↓↓↓

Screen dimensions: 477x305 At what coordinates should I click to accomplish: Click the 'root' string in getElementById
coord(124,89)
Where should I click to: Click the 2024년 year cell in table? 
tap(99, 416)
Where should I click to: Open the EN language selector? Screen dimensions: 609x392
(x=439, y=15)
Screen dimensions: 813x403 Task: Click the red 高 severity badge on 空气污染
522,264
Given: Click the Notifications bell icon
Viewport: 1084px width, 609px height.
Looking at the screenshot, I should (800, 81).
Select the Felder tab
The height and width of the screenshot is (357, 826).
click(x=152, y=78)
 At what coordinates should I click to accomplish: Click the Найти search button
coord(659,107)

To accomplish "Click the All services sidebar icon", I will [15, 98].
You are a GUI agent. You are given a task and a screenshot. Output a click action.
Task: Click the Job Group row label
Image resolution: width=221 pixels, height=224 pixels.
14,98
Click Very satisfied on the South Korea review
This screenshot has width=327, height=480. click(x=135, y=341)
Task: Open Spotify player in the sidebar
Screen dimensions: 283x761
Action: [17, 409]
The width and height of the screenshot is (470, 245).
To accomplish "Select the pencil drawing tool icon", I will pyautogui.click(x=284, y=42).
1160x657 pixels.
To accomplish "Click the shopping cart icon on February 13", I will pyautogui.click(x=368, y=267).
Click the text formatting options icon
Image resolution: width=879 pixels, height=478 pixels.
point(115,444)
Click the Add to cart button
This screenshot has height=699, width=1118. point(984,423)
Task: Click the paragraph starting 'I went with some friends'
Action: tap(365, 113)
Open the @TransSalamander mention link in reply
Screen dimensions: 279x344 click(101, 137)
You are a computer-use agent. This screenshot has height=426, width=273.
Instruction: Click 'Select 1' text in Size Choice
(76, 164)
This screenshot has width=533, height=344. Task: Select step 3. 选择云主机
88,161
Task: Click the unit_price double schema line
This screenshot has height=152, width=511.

↑↑↑

▸ **Try it**
The listing is to be retyped in full, exactly as shown.

▸ **The completed task**
Screen dimensions: 477x305 At what coordinates should I click to accomplish: Click the 'root' string in getElementById
coord(124,89)
Where should I click to: Click the 2024년 year cell in table? 
tap(99, 416)
Where should I click to: Open the EN language selector? Screen dimensions: 609x392
(x=439, y=15)
Screen dimensions: 813x403 Task: Click the red 高 severity badge on 空气污染
522,264
Given: Click the Notifications bell icon
Viewport: 1084px width, 609px height.
Looking at the screenshot, I should (800, 81).
Select the Felder tab
The height and width of the screenshot is (357, 826).
click(x=152, y=78)
 At what coordinates should I click to accomplish: Click the Найти search button
coord(659,107)

To accomplish "Click the All services sidebar icon", I will [15, 98].
You are a GUI agent. You are given a task and a screenshot. Output a click action.
Task: Click the Job Group row label
Image resolution: width=221 pixels, height=224 pixels.
14,98
Click Very satisfied on the South Korea review
This screenshot has width=327, height=480. click(x=135, y=341)
Task: Open Spotify player in the sidebar
Screen dimensions: 283x761
Action: [17, 409]
The width and height of the screenshot is (470, 245).
To accomplish "Select the pencil drawing tool icon", I will pyautogui.click(x=284, y=42).
1160x657 pixels.
To accomplish "Click the shopping cart icon on February 13", I will pyautogui.click(x=368, y=267).
Click the text formatting options icon
Image resolution: width=879 pixels, height=478 pixels.
point(115,444)
Click the Add to cart button
This screenshot has height=699, width=1118. point(984,423)
Task: Click the paragraph starting 'I went with some friends'
Action: tap(365, 113)
Open the @TransSalamander mention link in reply
Screen dimensions: 279x344 click(101, 137)
You are a computer-use agent. This screenshot has height=426, width=273.
Instruction: Click 'Select 1' text in Size Choice
(76, 164)
This screenshot has width=533, height=344. Task: Select step 3. 选择云主机
88,161
Task: Click the unit_price double schema line
This screenshot has height=152, width=511.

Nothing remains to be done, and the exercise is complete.